Using the rule: $$\mathcal{L}(t^nf(t))=(-1)^n\frac{d^n}{ds^n}F(s)$$
where in this case $$f(t)=\sin(t),\,\,\,\,\,\,\,\,\,\mathcal{L}(\sin(t))=F(s)=\frac1{s^2+1},\,\,\,\,\,\,\,\,\,\,n=2.$$ Find the 2nd derivative of F(s):
$$\frac{d^2}{ds^2}\Big(\frac1{s^2+1}\Big)=\frac{6s^2-2}{(s^2+1)^3}$$
The transform:
$$\mathcal{L}(t^2sin(t))=(-1)^2\frac{6s^2-2}{(s^2+1)^3}$$ $$= \frac{6s^2-2}{(s^2+1)^3}$$
On
Hint:
$$\mathcal{L}(f(t))=\int_{0}^{\infty} f(t) e^{-st} \ dt.$$
Differentiate under the integral sign twice with respect to $s$ , and we get
$$\frac{\partial^2 \mathcal{L}(f(t))}{\partial s^2}=\int_{0}^{\infty} t^2 f(t) e^{-st} \ dt=\mathcal{L}(t^2 f(t)).$$
What happens when $f(t)=\sin(t)$ ?
On
$L\{tf(t)\} = \int_0^{\infty} tf(t) e^{-st} dt$
if we integrate both sides with respect to $s.$
$\int L\{tf(t)\} ds = -\int_0^{\infty} f(t) e^{-st} dt = -L\{f(t)\}$
And then we can differentiate both sides (with respect to $s$).

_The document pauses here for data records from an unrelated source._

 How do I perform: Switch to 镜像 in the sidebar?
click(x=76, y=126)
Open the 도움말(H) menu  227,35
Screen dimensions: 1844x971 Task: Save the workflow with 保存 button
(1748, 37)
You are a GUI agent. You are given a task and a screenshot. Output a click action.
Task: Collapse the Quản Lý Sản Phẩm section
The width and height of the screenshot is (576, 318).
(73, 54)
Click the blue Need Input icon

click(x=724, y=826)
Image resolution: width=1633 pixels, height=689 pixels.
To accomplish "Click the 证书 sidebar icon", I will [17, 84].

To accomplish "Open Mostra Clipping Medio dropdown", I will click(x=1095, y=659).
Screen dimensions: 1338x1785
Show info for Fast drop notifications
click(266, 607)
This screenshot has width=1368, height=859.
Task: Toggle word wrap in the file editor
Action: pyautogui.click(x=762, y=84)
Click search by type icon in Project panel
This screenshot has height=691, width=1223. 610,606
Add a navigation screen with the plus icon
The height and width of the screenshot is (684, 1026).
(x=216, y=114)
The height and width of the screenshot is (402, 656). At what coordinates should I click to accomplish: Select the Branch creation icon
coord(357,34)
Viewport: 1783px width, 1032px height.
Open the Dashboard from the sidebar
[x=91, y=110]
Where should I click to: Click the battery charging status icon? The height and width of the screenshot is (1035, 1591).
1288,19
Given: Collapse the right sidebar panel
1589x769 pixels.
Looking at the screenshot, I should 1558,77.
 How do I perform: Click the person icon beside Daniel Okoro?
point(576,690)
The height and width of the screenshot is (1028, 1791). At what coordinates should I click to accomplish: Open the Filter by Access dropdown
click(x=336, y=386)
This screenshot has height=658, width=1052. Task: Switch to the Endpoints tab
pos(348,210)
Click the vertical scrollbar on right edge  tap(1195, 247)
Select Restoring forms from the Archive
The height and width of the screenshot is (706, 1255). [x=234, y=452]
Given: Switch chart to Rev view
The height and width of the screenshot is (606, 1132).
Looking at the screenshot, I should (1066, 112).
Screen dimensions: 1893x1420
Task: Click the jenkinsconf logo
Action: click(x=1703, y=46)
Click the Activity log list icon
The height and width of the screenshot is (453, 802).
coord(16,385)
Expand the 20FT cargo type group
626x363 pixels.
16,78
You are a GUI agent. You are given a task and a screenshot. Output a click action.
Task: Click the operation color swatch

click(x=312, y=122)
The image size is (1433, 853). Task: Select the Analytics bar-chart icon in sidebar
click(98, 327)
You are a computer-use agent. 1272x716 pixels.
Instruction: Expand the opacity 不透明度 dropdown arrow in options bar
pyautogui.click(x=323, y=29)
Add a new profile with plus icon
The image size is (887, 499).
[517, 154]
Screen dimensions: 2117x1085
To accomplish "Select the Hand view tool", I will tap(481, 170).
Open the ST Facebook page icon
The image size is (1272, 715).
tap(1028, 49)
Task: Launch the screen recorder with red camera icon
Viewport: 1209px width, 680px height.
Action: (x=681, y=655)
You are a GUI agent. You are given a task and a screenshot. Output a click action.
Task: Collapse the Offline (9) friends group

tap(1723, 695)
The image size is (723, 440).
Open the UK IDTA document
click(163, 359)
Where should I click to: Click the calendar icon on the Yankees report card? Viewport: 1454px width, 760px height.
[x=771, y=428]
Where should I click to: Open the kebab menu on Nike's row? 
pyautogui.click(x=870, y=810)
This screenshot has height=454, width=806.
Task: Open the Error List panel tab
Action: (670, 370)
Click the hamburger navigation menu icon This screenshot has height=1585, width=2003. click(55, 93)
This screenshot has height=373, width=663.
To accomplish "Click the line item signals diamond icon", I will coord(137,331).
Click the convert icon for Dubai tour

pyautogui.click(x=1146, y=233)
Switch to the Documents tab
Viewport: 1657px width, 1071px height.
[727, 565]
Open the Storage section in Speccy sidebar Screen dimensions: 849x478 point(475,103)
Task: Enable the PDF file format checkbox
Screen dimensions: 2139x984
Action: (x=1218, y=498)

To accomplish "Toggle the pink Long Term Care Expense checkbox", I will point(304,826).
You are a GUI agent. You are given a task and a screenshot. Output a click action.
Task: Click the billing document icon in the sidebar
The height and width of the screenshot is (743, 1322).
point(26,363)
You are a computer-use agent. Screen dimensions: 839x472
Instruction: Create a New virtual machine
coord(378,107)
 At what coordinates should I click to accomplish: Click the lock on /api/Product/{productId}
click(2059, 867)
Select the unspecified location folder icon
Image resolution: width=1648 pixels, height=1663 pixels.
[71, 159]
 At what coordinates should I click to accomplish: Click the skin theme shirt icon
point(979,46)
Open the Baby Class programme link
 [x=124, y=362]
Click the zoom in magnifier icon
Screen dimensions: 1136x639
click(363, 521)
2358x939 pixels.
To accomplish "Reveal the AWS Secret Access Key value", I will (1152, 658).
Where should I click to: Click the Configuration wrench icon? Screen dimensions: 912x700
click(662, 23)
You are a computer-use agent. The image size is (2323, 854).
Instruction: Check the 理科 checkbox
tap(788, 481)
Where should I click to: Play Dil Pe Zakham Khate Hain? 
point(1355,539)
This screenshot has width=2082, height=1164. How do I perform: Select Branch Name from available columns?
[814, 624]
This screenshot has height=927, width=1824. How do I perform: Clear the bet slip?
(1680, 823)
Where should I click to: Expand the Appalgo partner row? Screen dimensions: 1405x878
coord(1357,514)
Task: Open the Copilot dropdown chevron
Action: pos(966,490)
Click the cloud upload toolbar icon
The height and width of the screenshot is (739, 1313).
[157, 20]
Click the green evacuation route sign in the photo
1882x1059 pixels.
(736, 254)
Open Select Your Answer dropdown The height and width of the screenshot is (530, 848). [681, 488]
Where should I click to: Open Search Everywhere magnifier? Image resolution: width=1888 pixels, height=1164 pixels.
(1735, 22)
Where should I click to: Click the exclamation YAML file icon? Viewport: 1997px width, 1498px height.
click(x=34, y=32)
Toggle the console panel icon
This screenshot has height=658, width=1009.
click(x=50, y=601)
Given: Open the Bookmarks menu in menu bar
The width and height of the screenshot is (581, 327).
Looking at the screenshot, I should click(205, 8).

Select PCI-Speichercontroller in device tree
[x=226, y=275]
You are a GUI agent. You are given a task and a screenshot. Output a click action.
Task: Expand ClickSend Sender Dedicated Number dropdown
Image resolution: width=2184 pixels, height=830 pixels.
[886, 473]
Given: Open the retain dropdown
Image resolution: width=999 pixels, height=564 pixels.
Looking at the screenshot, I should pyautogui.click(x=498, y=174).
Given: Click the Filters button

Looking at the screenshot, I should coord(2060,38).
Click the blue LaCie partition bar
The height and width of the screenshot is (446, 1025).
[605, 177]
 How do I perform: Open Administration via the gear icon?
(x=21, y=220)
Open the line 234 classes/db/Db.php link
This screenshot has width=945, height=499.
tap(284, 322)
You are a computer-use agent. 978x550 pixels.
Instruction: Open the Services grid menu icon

$L\{tf(t)\} = -\frac {d}{ds} L\{f(t)\}$
$L\{t^2\sin t\}=\frac{d^2}{ds^2} \frac {1}{s^2+1}$
$$L[f\cdot g]\neq L[f] \cdot L[g]$$ You should use :
$$L[t^{n}f(t)] = (-1)^{n}F^{(n)}(s)$$
Where $F(s) = L[f]$ and $F^{(n)} (s)$ is the nth derivative of $F$.
In your case $n=2$